PostgreSQL Optimizer Bits: Semi and Anti Joins

The series “PostgreSQL Optimiser Bits” will introduce the strategies and highlights of the PostgreSQL optimiser. We start today with a new feature of PostgreSQL 8.4: Semi and Anti Joins.

Since version 8.4, PostgreSQL has been offering a new optimisation strategy for the optimisation of certain queries: Semi and Anti Joins.

A Semi Join is a specific form of a join, which only takes the keys of relation a into account if these are also present in the associated table b. An Anti Join is the negative form of a Semi Join: that is, a key picked in table a will be taken into account if it is not present in table b.

To summarize, Semi and Anti Joins are specific forms of a join which only take certain keys on the left side into account – where queries want to make sure certain keys exist, but are not concerned with the content of the key itself. This behaviour is already widely known in Object Relation Mappers (ORM) which formulate such queries using EXIST() or NOT EXIST().

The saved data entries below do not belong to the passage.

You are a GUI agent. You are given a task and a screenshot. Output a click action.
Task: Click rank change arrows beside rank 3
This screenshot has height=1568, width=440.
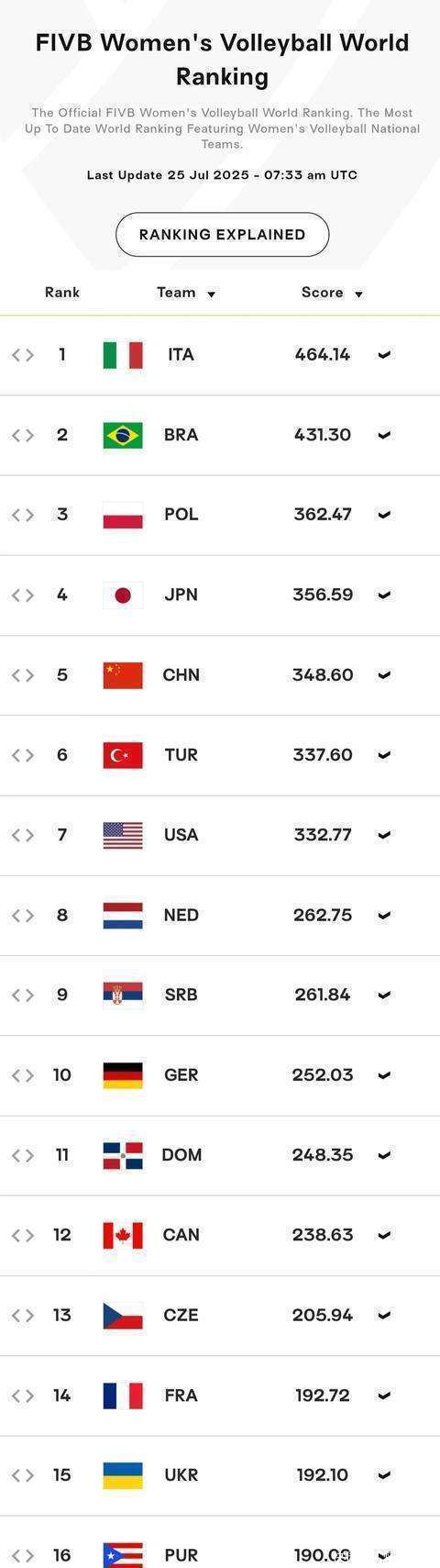tap(23, 515)

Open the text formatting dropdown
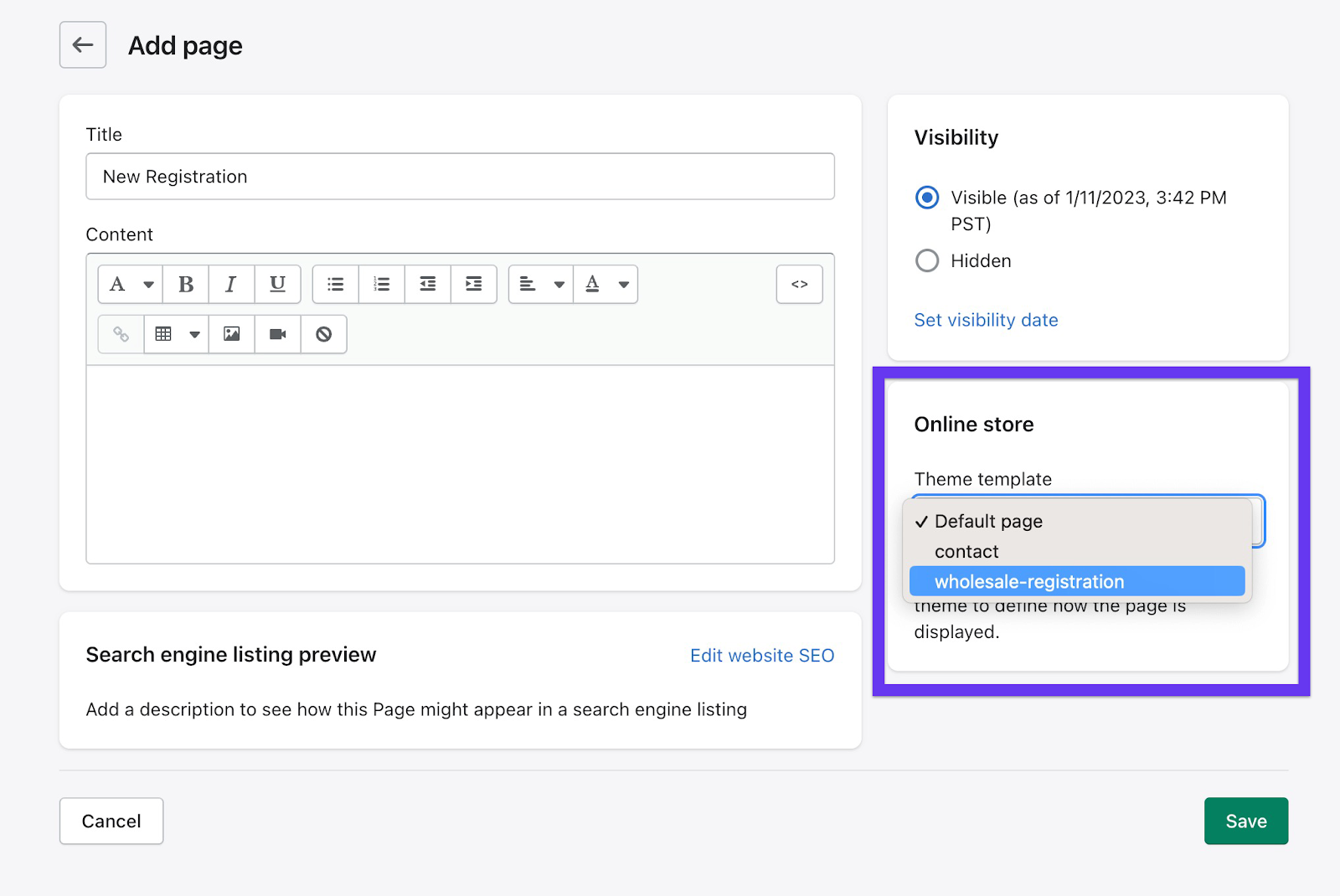(x=131, y=285)
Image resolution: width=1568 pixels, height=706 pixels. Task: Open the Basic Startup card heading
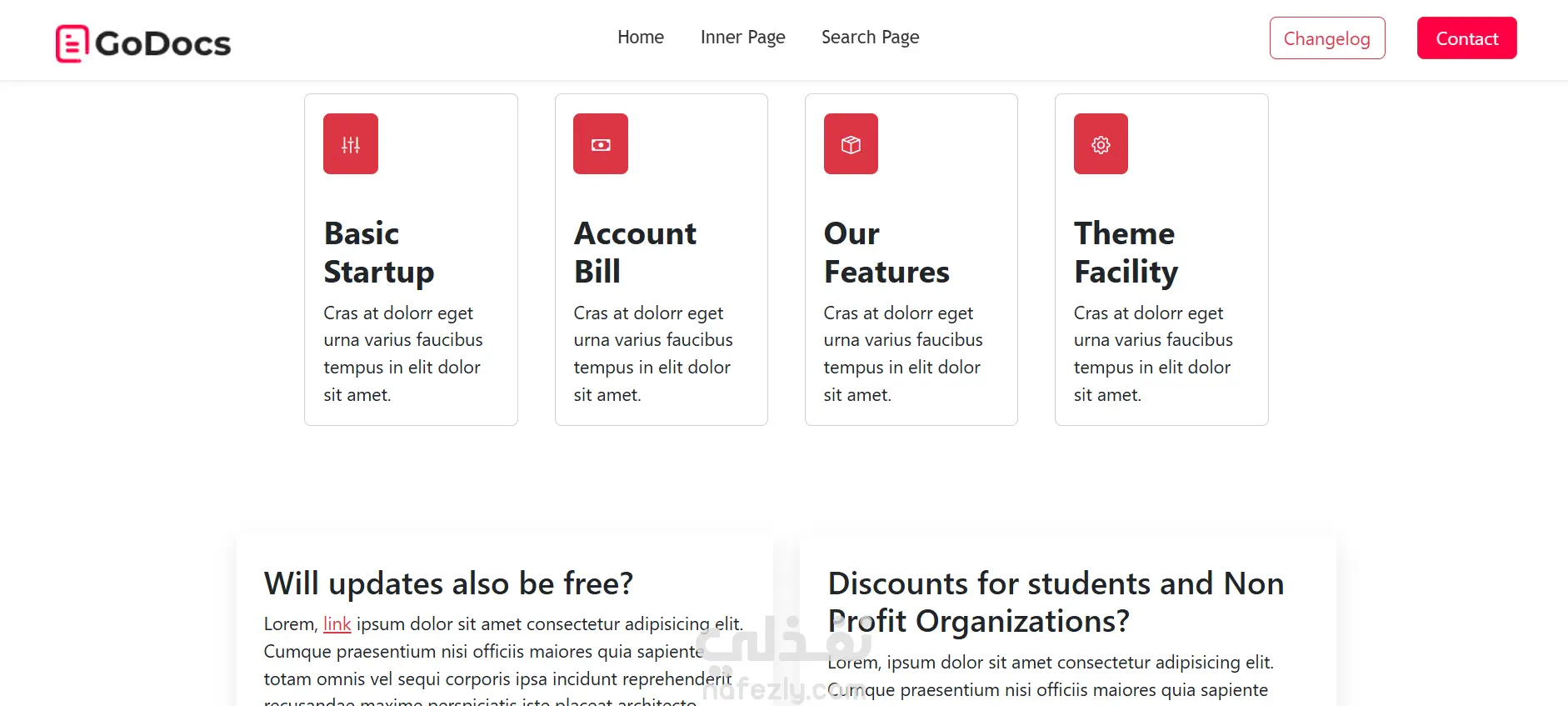(x=378, y=253)
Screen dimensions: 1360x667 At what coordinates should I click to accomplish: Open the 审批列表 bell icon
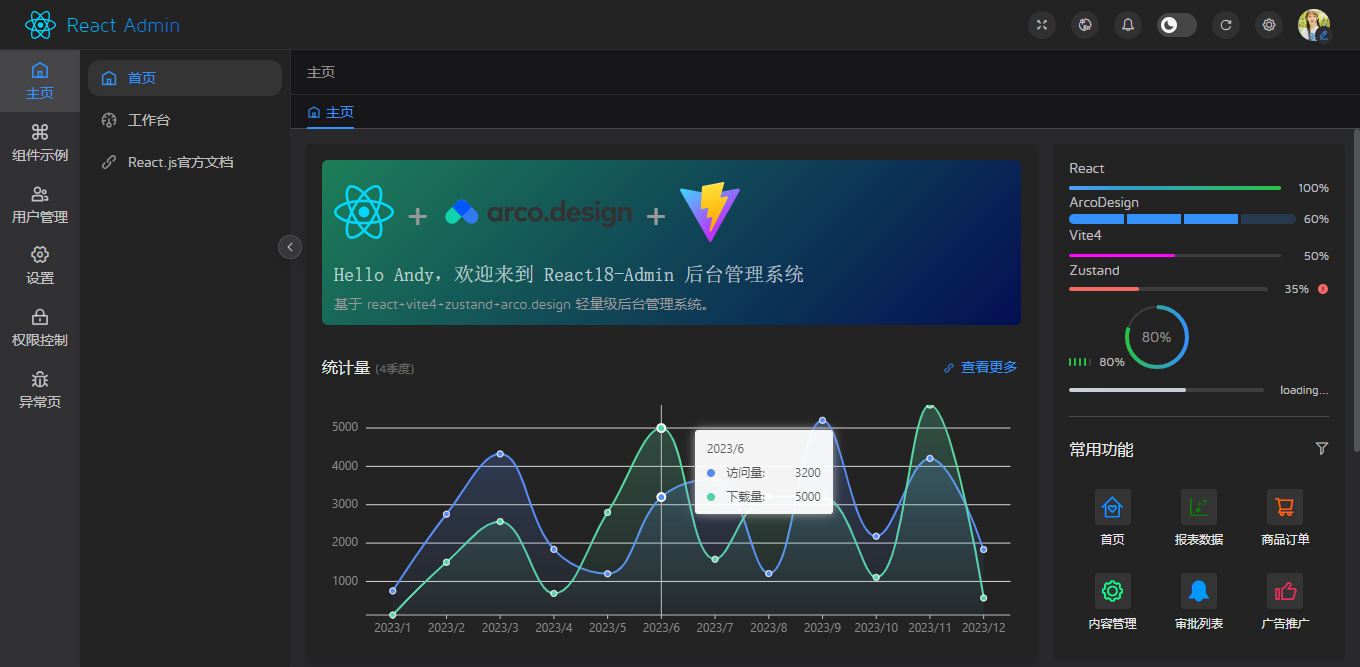[x=1198, y=590]
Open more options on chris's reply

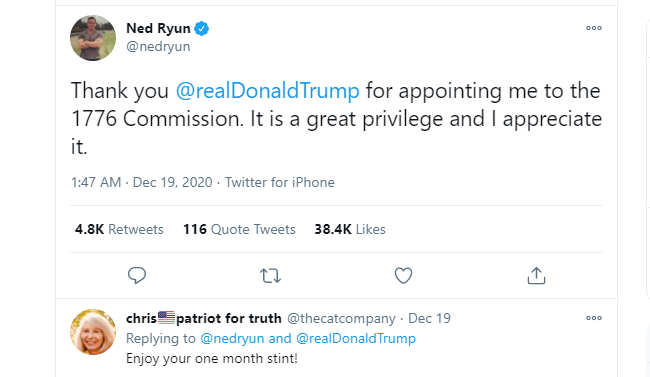[x=594, y=318]
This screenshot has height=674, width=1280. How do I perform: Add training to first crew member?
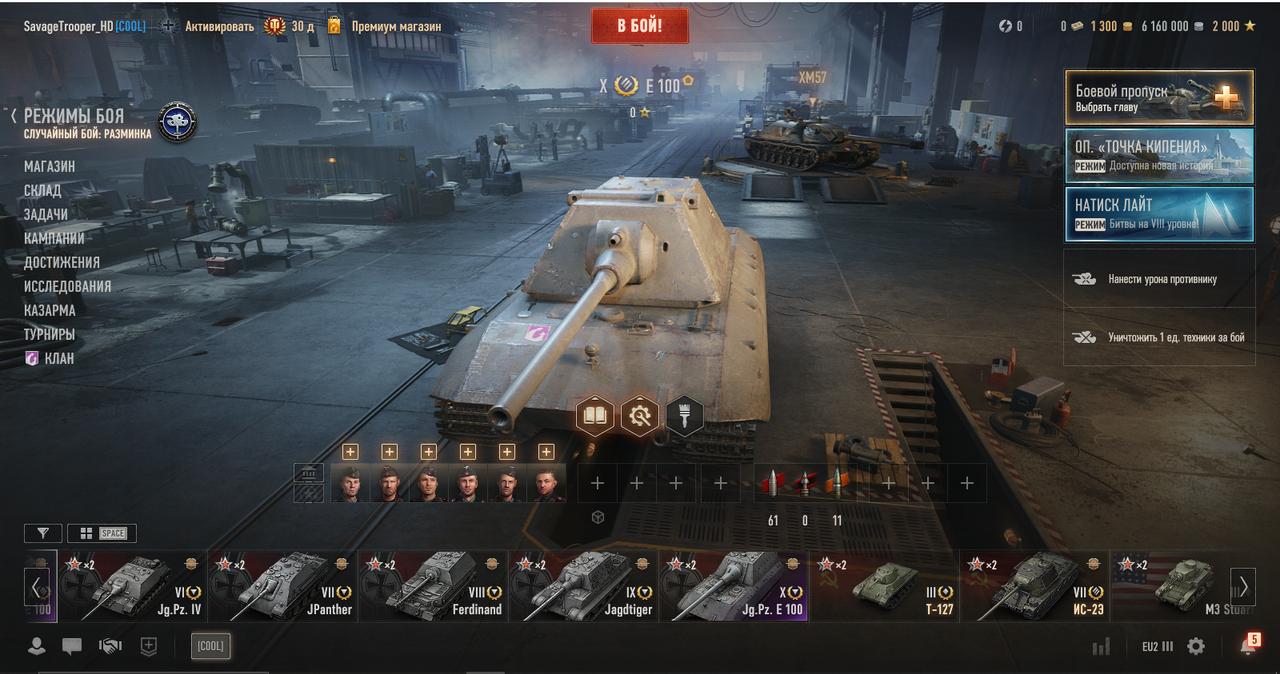click(350, 452)
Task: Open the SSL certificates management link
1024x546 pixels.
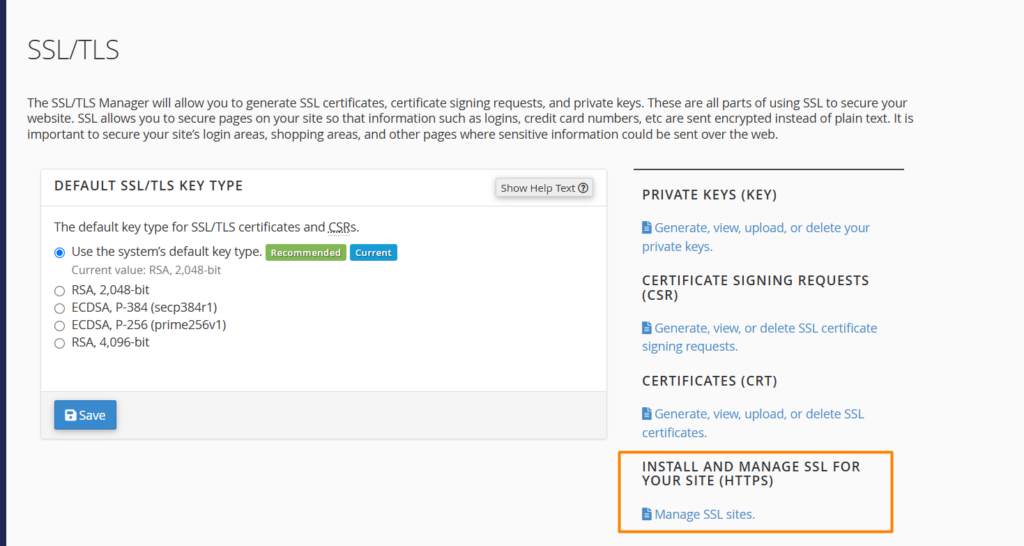Action: point(758,414)
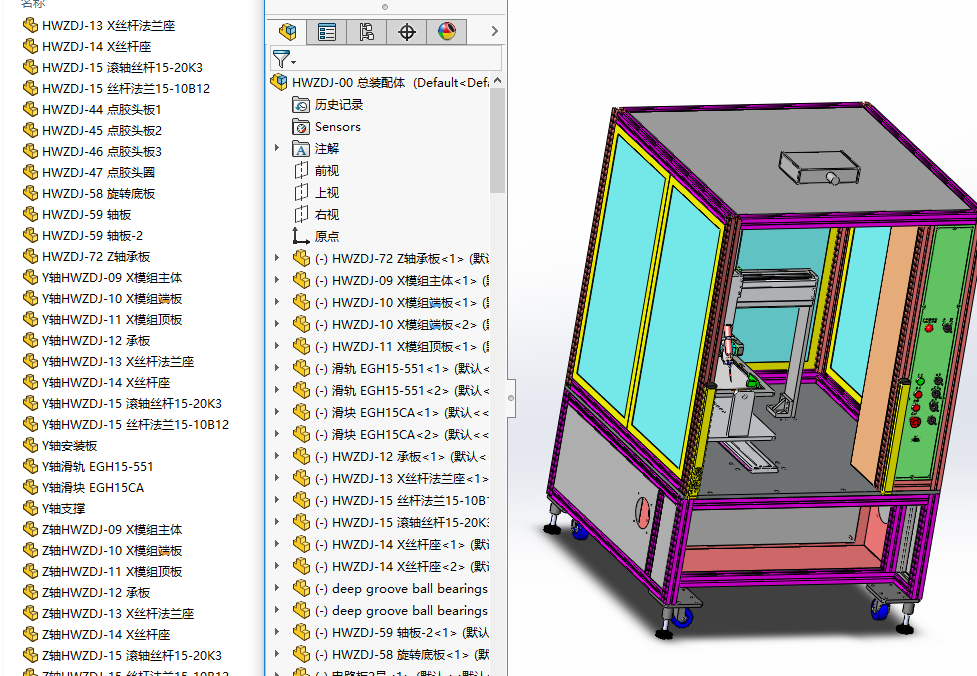The image size is (977, 676).
Task: Open the 历史记录 history folder
Action: pyautogui.click(x=338, y=105)
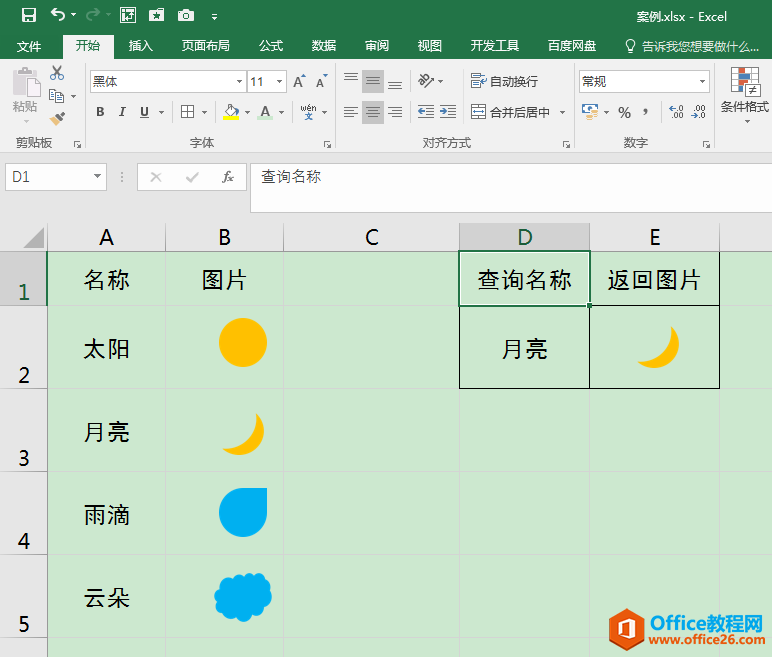The width and height of the screenshot is (772, 657).
Task: Toggle bold formatting
Action: coord(100,112)

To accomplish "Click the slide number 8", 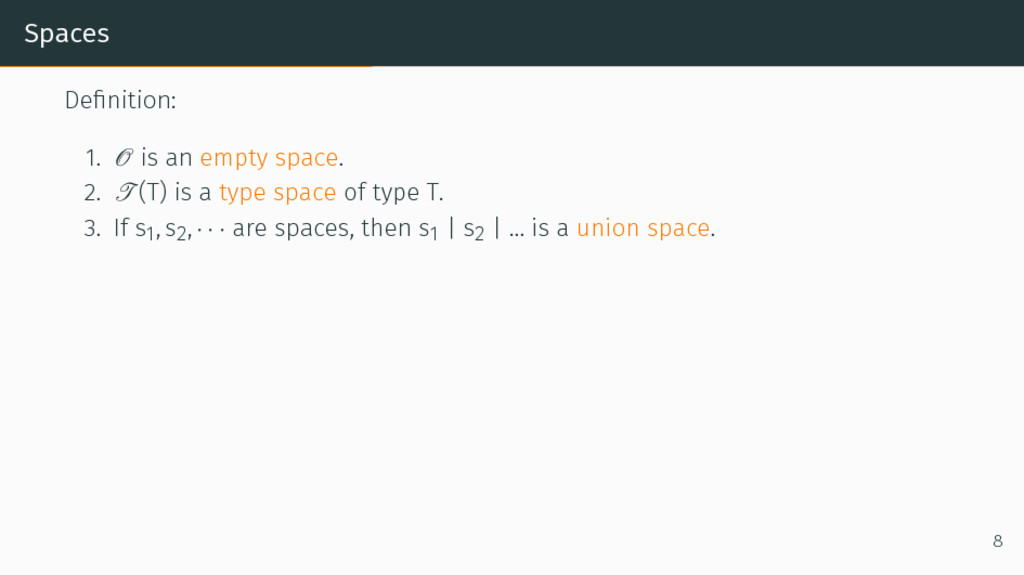I will (x=996, y=541).
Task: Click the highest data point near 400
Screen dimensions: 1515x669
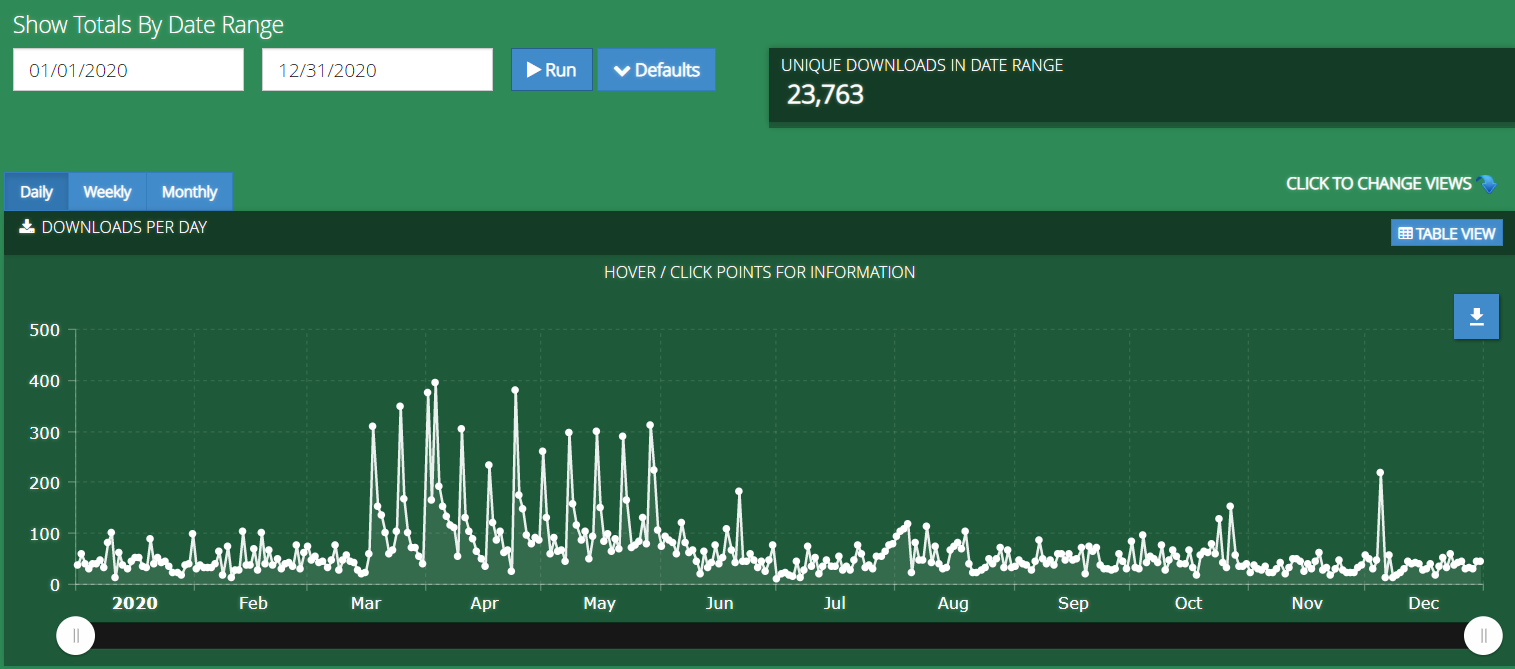Action: pyautogui.click(x=435, y=383)
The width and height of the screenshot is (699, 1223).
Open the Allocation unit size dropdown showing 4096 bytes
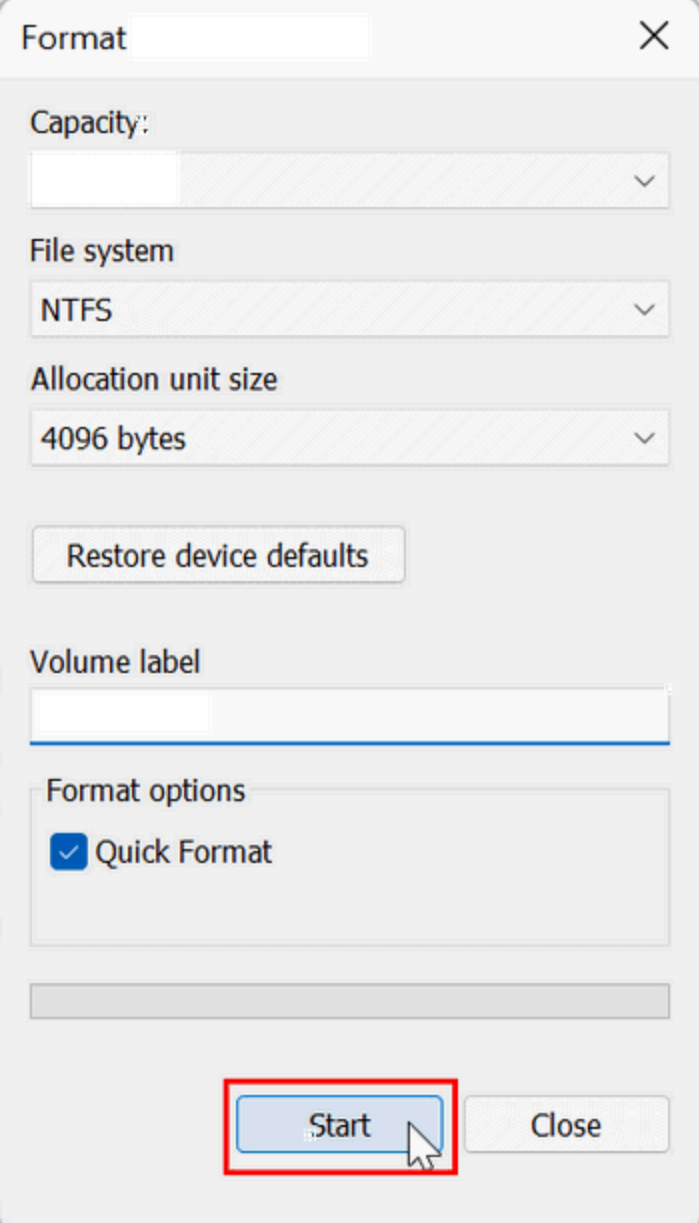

Compared to PostgreSQL 8.3 the same query is possible with a much simpler and more efficient query plan. The following simple example shows this improvement: take two tables, a, b and an EXIST() query. A certain set of data from a is to be found which has its equivalent a.id2 = b.id in b. Of course, this aim can also be accomplished by one single join, however, this example shows the improvements of the optimizer solving this query.


The optimiser in PostgreSQL in 8.3 determines the following plan for this example. Keep in mind that both tables a and b each have an index on the column id and id2.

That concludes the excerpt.